As an actress I had a lot of problems due to not being able to relax around people, being constantly tense and on my guard with anyone but my few close and trusted friends.Since leaving the theatre milieu, I have turned my hand to a number of jobs, studies, activities (music, art, language-learning) and learnt to be more socially relaxed. I have always met many people in my life, and can be very open and entertaining when I choose to be; but its the classic case of having no circle of friends to hang out with, do exciting things together with, rely on their company. I am basically a loner who does things by herself, goes to the odd party, meets the odd random stranger and keeps in touch with close friends who all seem far away, by telephone.

 

I know men find me attractive because I often get looks on the train/bus (on solitary journeys in the city) and people say they are surprised when I tell them I am single (which isnt of course a crime, after all!)

I know that my problem lies with my approach to social interaction, and the fact that I have chopped and changed many times in my life. I am quite a passionate person, and have a strong sense of integrity and honesty with people. I HATE SOCIAL PRETENSE. Add to the mix a dash of intellectualism, lots of churning emotions and thoughts always going on under my surface, and I guess people must find this a bit intimadating. It also makes fitting into a group hard, that process of adapting to their values, language, fashions etc. I am quite compassionate aswell (little things often make me cry) and this makes me instictively mistrustful of superficial types which the world seems so clustered with.

 

My girlfriend here in London has just introduced me to her group of friends, all very successful, and up for fun.

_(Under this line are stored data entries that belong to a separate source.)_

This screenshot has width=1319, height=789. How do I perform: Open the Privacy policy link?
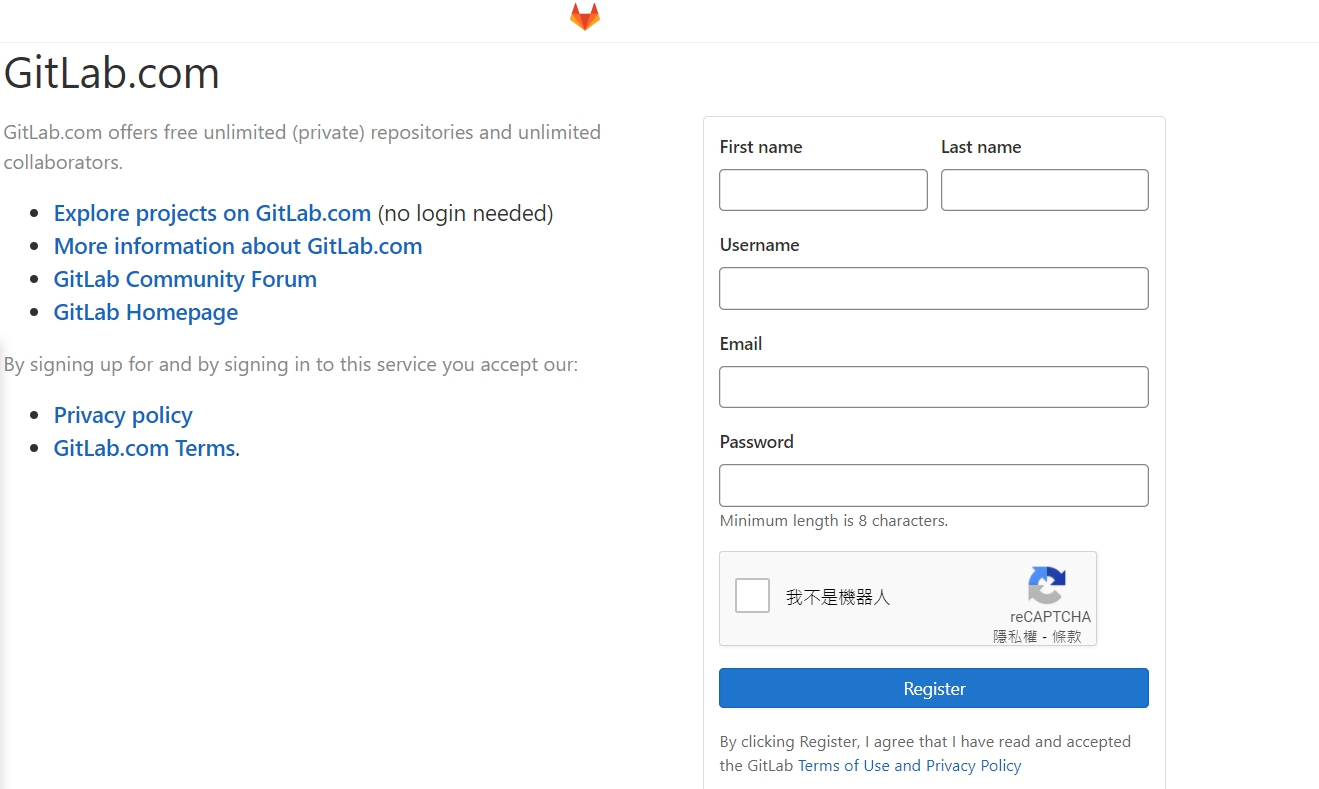(x=123, y=415)
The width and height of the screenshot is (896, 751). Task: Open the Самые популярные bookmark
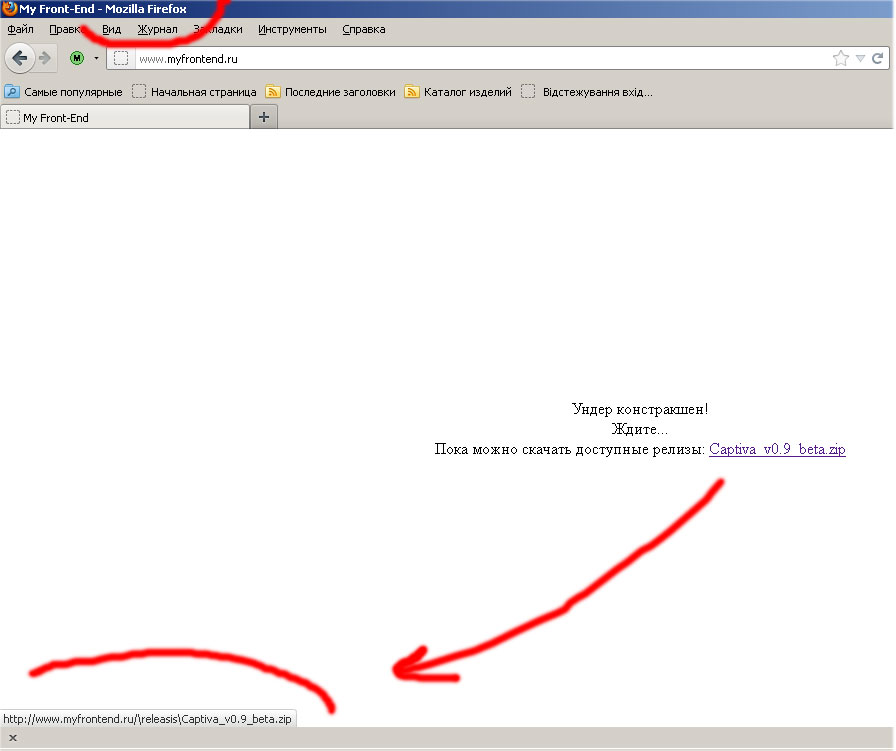(x=64, y=92)
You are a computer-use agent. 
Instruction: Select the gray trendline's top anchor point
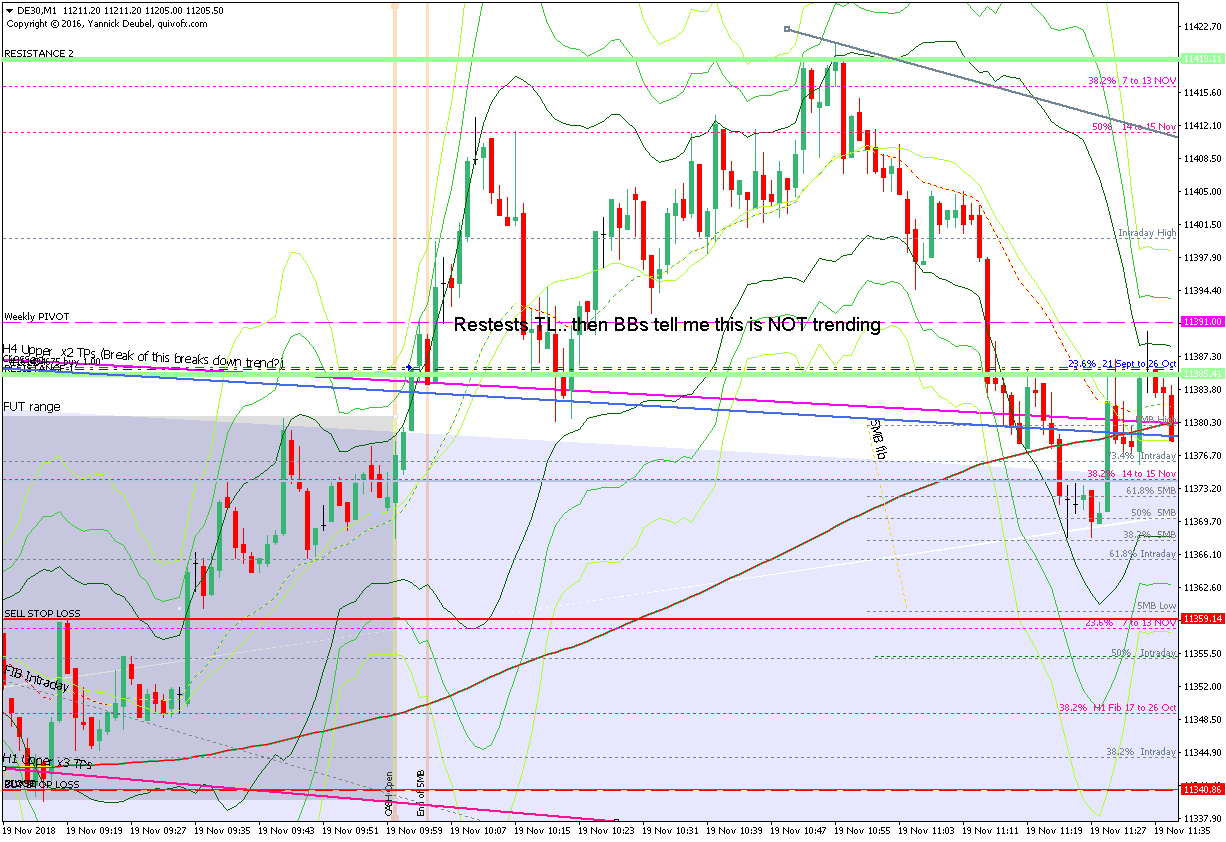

I feel as though it is very much HER group of friends , though and I dont want to appear desperate. I am hoping things will progress and I will finally be accepted into a group of people..

 

In the meantime: any social tips/insights would be greatly appreciated!

I would love to hear from you...

  • 2 weeks later...
Posted

GFL,

 

There is nothing wrong with your situation!

There is nothing wrong with being on your guard!

Of course everyone, in some cases, makes a bad judgement when it comes to friends and girl/boy friends. It's how you learn and grow!

Live! Learn!

 

I don't quite understand why you have to fit into any group or adapt to their values (just because it is their values does not mean it has to be yours), but you should keep an open mind and be respectful of other peoples way of life.

 

My advice to you on the social tips/insights is to "be yourself".

Thing will workout.

 

 

**

  • 2 weeks later...
Posted

This reminds me so much of my own situation. I have one good friend who I hardly see because she is married, lives in another town and is too busy running her business and another friend who also lives in another town and her jealous boyfriend won't let her talk to me. How exactly are you supposed to make friends these days when you don't know anyone? You can't just walk up to someone and say 'hi, will you be my friend?' (like you could when you were at nursery school). Some people make friends easy and some don't so I totally know where you're coming from. The first thing to remember is that this isn't your fault and it doesn't mean you're a bad person. That sort of thinking only makes things worse. Trust me. I've been there and done it and ripped the t-shirt into little bits. Hope this helps and things get better for you.

Posted

Is it possible you're always in character? That can make it difficult to cultivate friendships because no one can glimpse the real you. I found myself in that "role" at one time and simply had to eventually relax and let the real me show through. The end results were wonderful.